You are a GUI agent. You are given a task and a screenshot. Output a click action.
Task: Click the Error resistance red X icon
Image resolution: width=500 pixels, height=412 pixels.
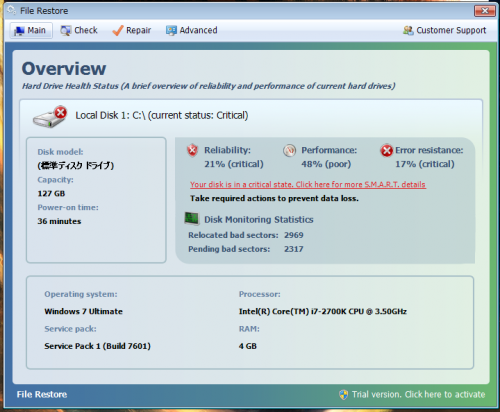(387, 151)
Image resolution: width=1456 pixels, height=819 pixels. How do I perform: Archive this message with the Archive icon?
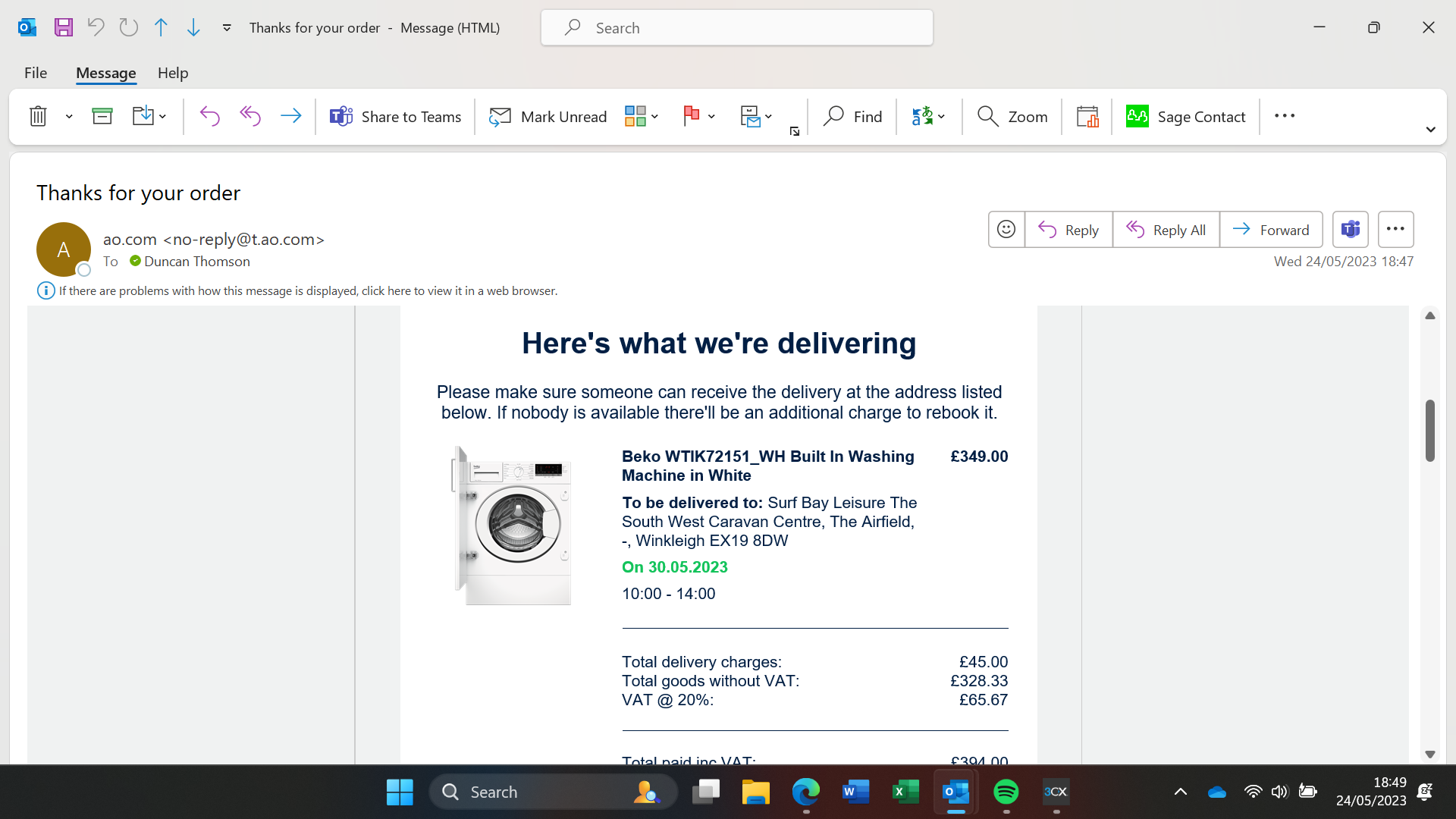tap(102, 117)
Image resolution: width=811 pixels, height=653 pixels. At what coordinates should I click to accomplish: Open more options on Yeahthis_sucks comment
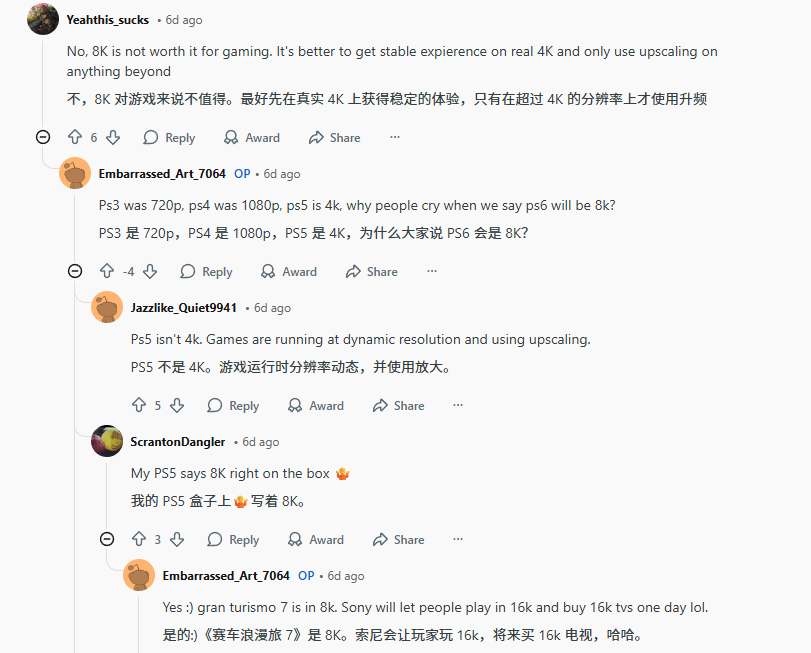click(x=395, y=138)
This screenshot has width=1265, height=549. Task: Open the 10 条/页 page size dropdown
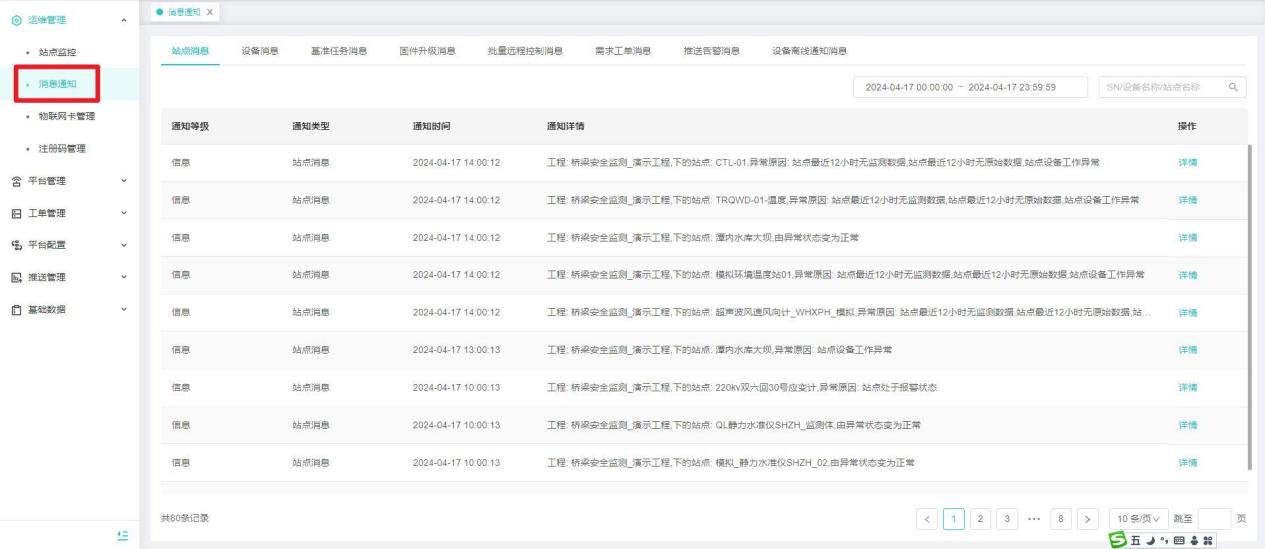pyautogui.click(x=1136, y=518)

--

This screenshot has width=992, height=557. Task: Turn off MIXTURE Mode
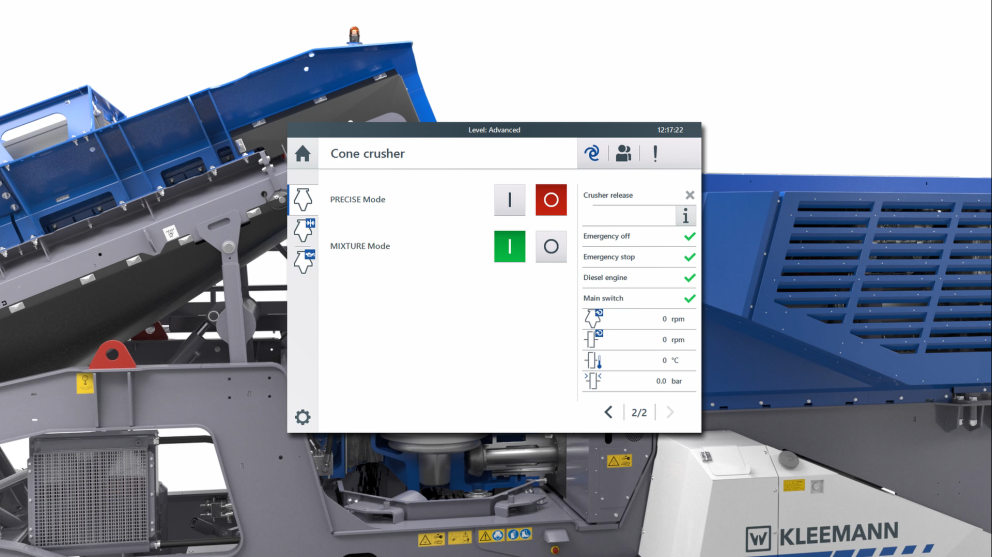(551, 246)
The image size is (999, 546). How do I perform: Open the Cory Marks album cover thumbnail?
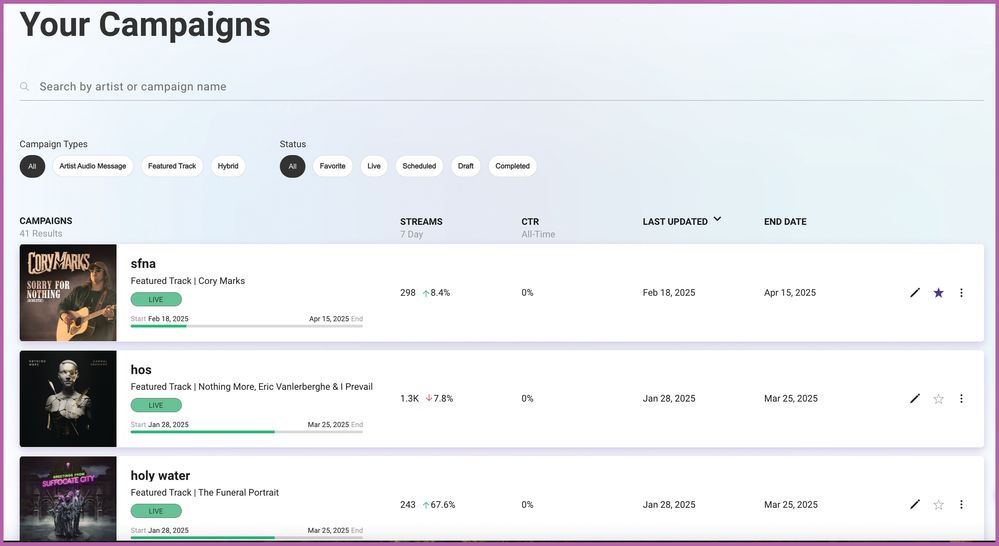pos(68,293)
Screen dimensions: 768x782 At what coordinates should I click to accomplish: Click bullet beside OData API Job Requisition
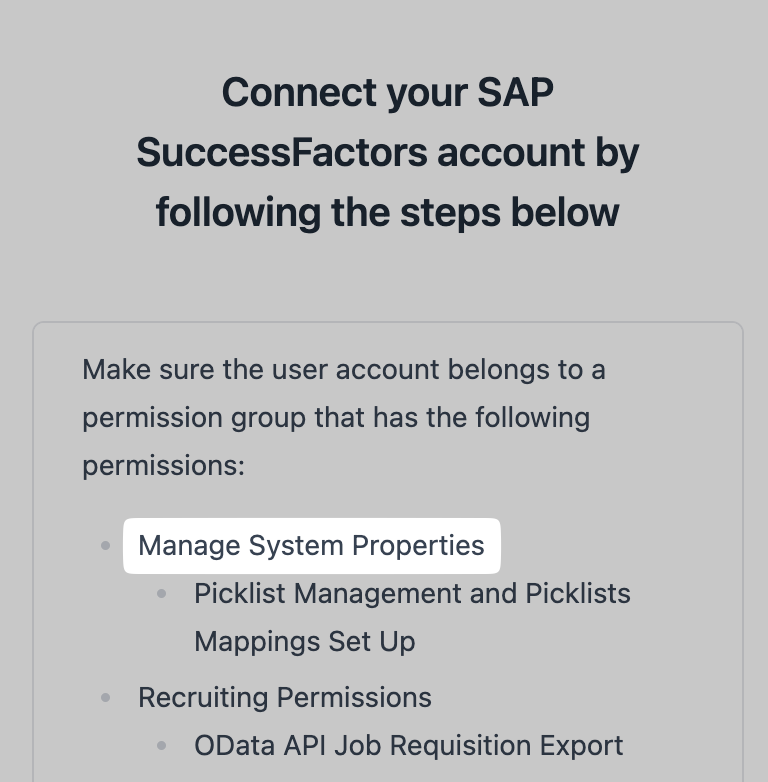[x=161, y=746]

* * *

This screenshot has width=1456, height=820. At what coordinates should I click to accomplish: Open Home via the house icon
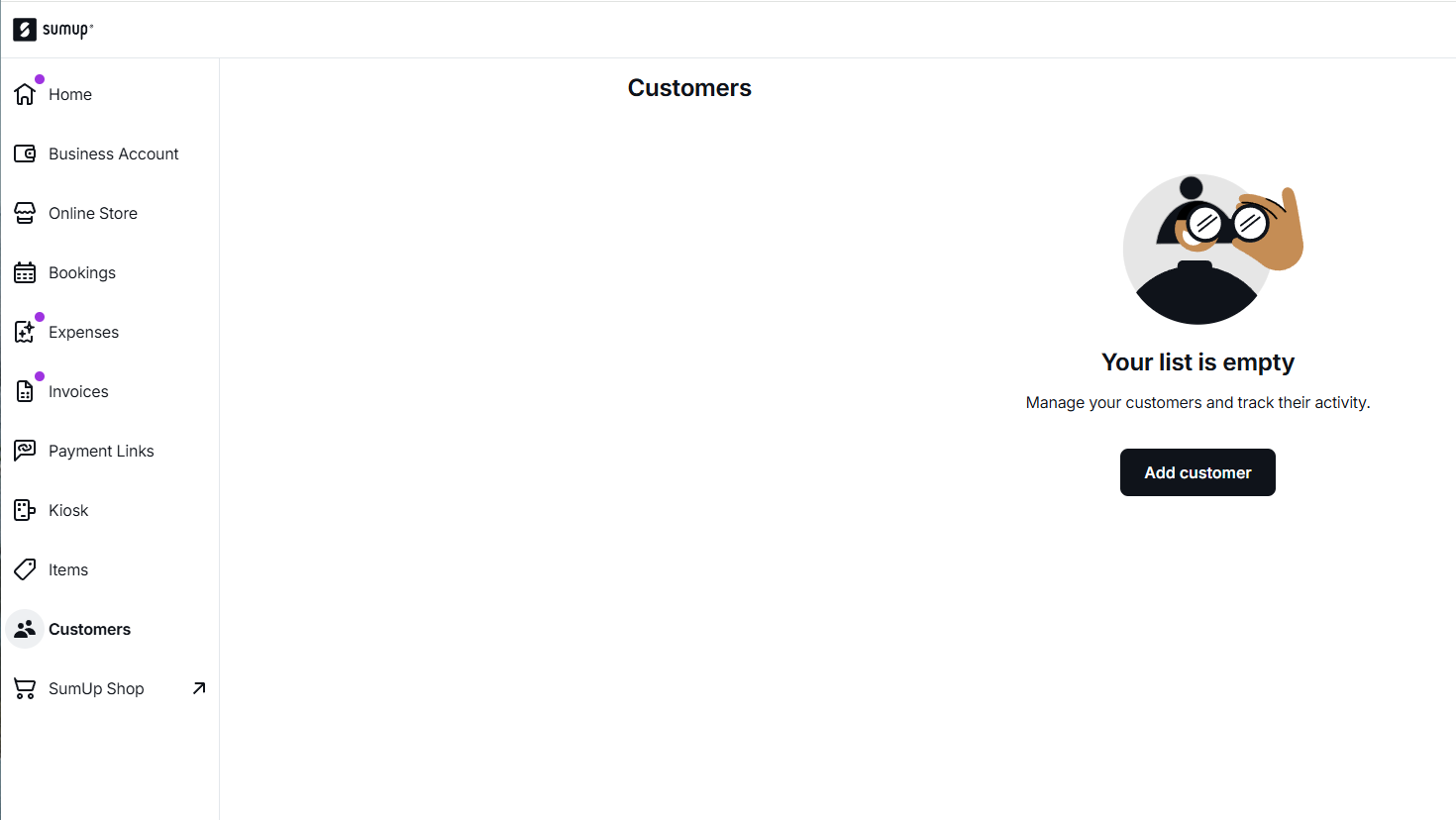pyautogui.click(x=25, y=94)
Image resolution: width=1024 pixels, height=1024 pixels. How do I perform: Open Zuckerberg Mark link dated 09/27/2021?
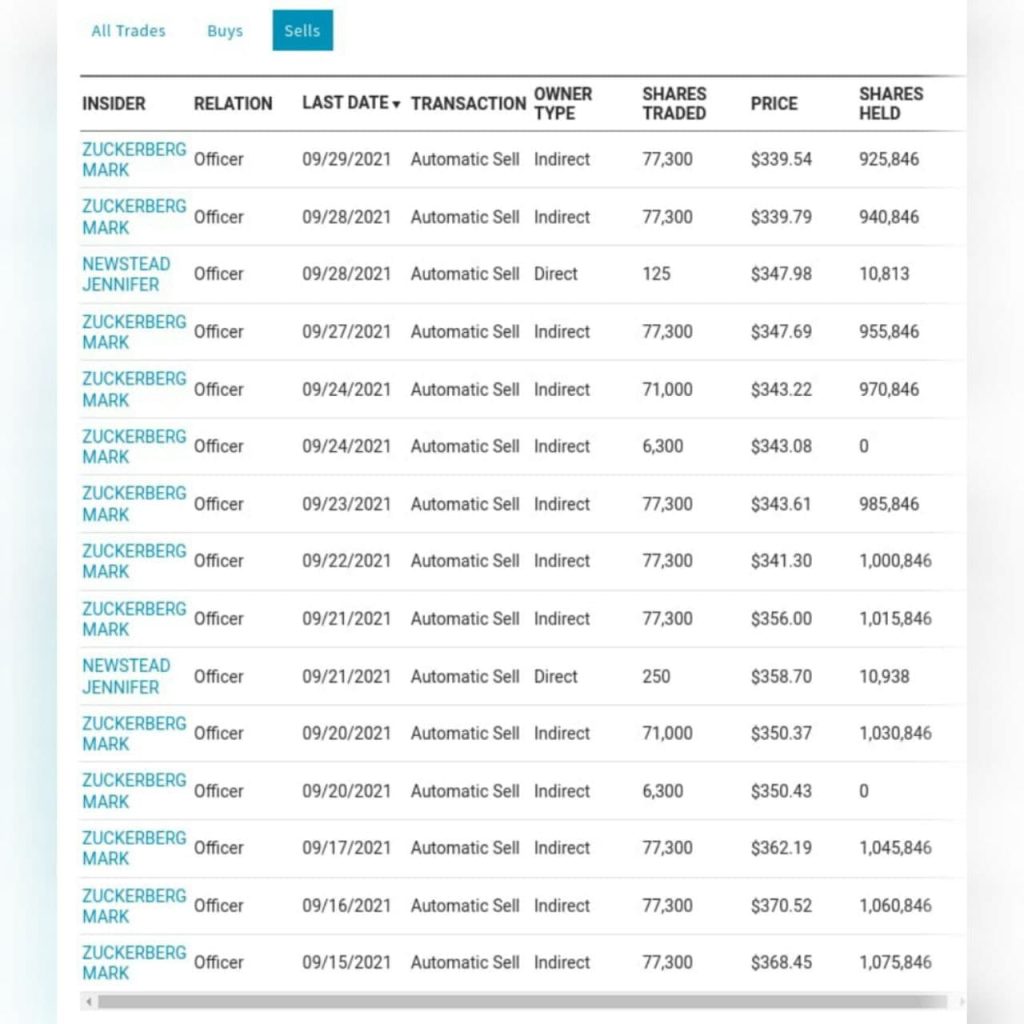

→ **Given task**: Please give the records again from the line that contains "You are a GUI" through the line that contains "pyautogui.click(x=1136, y=518)", inclusive, replacing "screenshot" with "screen capture" and leaving everything else unchanged. Leave the pictures out of your answer.

→ **Output for this exercise**:
You are a GUI agent. You are given a task and a screen capture. Output a click action.
Task: Click the Error resistance red X icon
Image resolution: width=500 pixels, height=412 pixels.
(387, 151)
Image resolution: width=1456 pixels, height=819 pixels. How do I perform: Archive this message with the Archive icon?
tap(102, 117)
Image resolution: width=811 pixels, height=653 pixels. At what coordinates should I click to accomplish: Open more options on Yeahthis_sucks comment
click(x=395, y=138)
This screen capture has width=1265, height=549. Task: Open the 10 条/页 page size dropdown
pyautogui.click(x=1136, y=518)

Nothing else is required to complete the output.